(Stored records)
◇ ◇ ◇ ◇ ◇

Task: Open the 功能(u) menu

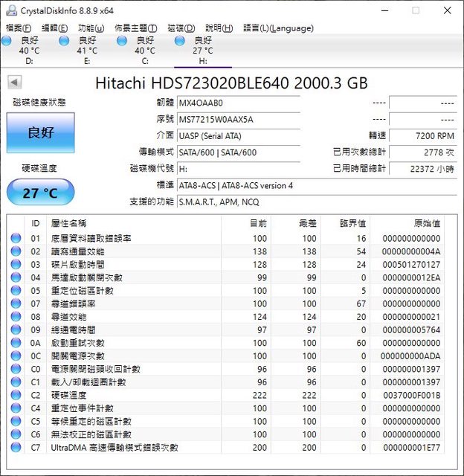Action: 91,28
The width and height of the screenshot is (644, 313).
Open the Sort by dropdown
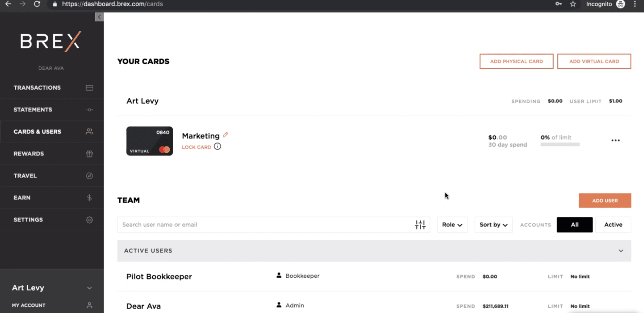pyautogui.click(x=493, y=225)
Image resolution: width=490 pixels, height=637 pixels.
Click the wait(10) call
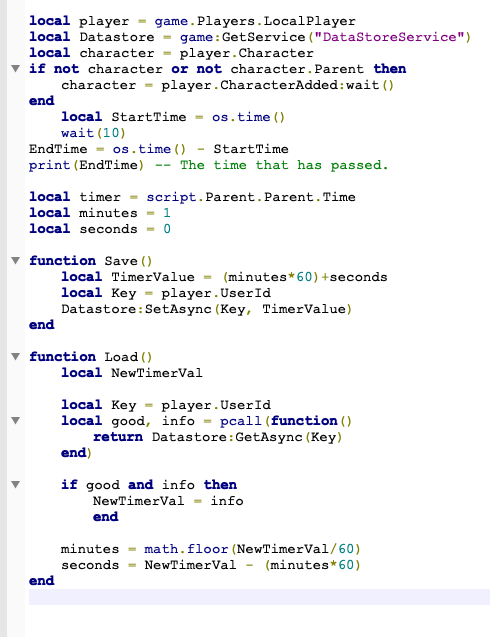tap(93, 133)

◇ ◇ ◇ ◇ ◇

What you have to do: Give again, word for word, the line containing "Image resolution: width=490" and every line after it to the end of the records; leave out the pictures.

Task result:
Image resolution: width=490 pixels, height=637 pixels.
Click the wait(10) call
tap(93, 133)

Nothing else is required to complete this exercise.